→ DATA UNDER STUDY
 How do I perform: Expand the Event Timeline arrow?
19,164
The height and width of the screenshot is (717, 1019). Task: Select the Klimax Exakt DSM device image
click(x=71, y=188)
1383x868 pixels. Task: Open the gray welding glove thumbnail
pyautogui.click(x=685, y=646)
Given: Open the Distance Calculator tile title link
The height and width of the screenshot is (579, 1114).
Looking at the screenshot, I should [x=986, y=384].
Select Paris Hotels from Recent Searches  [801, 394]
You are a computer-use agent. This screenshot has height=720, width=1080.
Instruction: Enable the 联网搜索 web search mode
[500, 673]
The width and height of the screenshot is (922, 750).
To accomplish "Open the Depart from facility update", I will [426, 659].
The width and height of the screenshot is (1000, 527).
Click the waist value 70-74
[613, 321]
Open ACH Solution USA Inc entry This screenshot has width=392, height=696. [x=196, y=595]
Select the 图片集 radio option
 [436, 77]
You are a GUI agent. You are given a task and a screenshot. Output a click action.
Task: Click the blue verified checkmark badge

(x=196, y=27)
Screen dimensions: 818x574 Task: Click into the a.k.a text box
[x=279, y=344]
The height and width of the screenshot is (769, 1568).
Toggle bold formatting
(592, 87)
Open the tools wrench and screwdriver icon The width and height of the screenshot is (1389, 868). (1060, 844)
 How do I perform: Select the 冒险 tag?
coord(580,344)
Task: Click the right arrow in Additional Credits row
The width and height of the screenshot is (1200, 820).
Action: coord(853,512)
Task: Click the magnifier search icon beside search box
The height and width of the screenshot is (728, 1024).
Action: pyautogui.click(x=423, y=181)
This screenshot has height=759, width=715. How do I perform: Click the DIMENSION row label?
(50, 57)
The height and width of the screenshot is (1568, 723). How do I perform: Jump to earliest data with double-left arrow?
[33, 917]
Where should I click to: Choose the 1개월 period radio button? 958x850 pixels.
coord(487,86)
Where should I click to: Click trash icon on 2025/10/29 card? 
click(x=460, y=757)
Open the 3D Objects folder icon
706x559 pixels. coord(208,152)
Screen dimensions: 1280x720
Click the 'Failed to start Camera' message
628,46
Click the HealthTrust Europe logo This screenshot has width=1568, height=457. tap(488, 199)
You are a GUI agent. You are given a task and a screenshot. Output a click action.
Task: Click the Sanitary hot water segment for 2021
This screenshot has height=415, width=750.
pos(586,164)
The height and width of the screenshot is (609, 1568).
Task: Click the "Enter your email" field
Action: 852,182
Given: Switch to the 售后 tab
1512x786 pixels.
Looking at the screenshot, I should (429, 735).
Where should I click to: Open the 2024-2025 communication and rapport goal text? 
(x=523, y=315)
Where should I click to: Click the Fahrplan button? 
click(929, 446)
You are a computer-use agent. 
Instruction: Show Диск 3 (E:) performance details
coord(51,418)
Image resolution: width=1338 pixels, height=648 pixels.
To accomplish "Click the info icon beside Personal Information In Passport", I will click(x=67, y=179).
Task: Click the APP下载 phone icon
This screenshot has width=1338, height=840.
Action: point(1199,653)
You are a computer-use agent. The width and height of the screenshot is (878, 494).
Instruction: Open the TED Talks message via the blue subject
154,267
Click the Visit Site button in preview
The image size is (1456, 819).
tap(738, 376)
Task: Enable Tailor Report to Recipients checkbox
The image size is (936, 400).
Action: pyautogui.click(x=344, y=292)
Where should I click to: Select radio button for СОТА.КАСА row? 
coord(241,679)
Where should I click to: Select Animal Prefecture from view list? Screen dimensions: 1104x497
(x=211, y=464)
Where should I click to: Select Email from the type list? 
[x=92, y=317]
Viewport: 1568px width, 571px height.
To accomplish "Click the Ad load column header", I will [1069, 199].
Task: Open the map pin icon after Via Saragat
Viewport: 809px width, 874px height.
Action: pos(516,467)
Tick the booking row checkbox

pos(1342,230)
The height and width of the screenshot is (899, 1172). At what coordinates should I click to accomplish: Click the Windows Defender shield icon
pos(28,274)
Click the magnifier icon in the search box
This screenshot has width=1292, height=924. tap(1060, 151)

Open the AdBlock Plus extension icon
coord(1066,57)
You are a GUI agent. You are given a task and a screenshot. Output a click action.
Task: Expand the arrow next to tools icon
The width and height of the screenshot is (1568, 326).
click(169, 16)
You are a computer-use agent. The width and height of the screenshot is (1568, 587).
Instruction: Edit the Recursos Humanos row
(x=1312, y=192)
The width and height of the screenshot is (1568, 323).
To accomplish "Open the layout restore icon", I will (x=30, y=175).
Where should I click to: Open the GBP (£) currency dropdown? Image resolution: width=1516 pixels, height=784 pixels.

→ YOUR GOAL
Check each line of the entries for the string "agent". Copy the lines that have it.

→ RESULT FOR THIS TASK
You are a computer-use agent. This screenshot has height=720, width=1080.
You are a GUI agent. You are given a task and a screenshot. Output a click action.
You are a GUI agent. You are given a task and a screenshot. Output a click action.
You are a computer-use agent. 
You are a computer-use agent. The width and height of the screenshot is (878, 494).
You are a GUI agent. You are given a task and a screenshot. Output a click action.
You are a computer-use agent. The width and height of the screenshot is (1568, 587).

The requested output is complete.